Он произносил эти слова неправильно, эта неправильность сказывалась в гортанном порывистом говоре и упрощении фраз. Его говор напоминал немного говор старика, и последующий разговор шел на искаженном английском языке.
— Я хочу знать, — продолжал Эдвин, — почему вы называете краба «тонкое блюдо». Краб есть краб, не так ли? Я никогда не слышал, чтобы кто-нибудь называл его так забавно.
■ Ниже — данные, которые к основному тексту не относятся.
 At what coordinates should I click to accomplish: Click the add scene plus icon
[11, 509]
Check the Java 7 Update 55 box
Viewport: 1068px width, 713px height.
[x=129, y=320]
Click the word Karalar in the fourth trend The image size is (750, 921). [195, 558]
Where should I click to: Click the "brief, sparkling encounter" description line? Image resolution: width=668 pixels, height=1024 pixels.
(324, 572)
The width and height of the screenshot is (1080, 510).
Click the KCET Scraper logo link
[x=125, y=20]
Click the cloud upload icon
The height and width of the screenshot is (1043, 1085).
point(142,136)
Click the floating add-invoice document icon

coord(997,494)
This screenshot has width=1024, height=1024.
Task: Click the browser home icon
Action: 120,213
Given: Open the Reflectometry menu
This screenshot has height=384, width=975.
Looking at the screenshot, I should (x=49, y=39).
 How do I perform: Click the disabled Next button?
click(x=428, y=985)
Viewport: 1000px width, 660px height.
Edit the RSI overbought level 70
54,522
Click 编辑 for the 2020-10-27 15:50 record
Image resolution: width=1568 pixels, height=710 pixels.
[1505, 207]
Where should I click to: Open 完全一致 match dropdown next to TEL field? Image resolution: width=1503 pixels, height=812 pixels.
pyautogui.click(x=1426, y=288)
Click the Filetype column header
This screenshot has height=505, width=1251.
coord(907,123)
Старик вздохнул, но ничего не ответил, и они шли в полном молчании. Прибой стал внезапно громче при выходе из леса на песчаные дюны, окаймлявшие море. Несколько коз щипали траву на песчаных холмиках под присмотром мальчика в козьей шкуре и собаки, напоминавшей шотландскую овчарку. Смешиваясь с гулом прибоя, слышался непрерывный лай или рев, несшийся из-за кучи разбитых камней за сотню ярдов от берега. Это огромные нерпы дрались и воевали друг с другом за место на солнце. Невдалеке поднимался дым от костра, разведенного третьим мальчиком. Возле него сидело несколько волкодавов, точно таких же, как собака, стерегшая стадо.
Старик ускорил шаги и, сильно пыхтя, подошел к огню.
— Ракушки! — бормотал он в восторге. — Ракушки! А разве это не краб? Мой, мой! Вы, мальчики, так добры к своему старому деду.
Хоу-Хоу был приблизительно одного возраста с Эдвином; он осклабился.
— Бери сколько хочешь, Грэнсэр. Я поймал четырех.
Нетерпение параличного старика было достойно жалости. Быстро опустившись на песок, насколько позволяли ему его онемевшие члены, он схватил большую раковину прямо с углей. В огне скорлупа отпала, и ее мясо лососиного цвета было совершенно готово. С дрожащей поспешностью он схватил кусок и сунул его в рот. Но кусок был горяч, и он с той же поспешностью выплюнул его. Старик кашлял от боли, и слезы текли по его щекам.
Но мальчики, как истые дикари, обладали жестоким юмором варвара. Они принялись громко смеяться, находя это зрелище весьма забавным. Хоу-Хоу стал танцевать вокруг костра, а Эдвин катался по земле от удовольствия. И мальчик, пасший коз, прибежал присоединиться к их веселью.
— Остуди их, Эдвин, остуди их, — умолял старик, огорченный, не пытаясь вытереть слез, бежавших по его щекам. — И краба тоже, Эдвин. Ведь вы знаете, что ваш дед любит крабов.
Из огня послышалось шипение от лопнувших раковин, выпустивших свой сок. Это были большие ракообразные рыбы, от трех до шести дюймов в длину. Мальчики вытащили их палками из углей и положили остудить на большие куски дерева.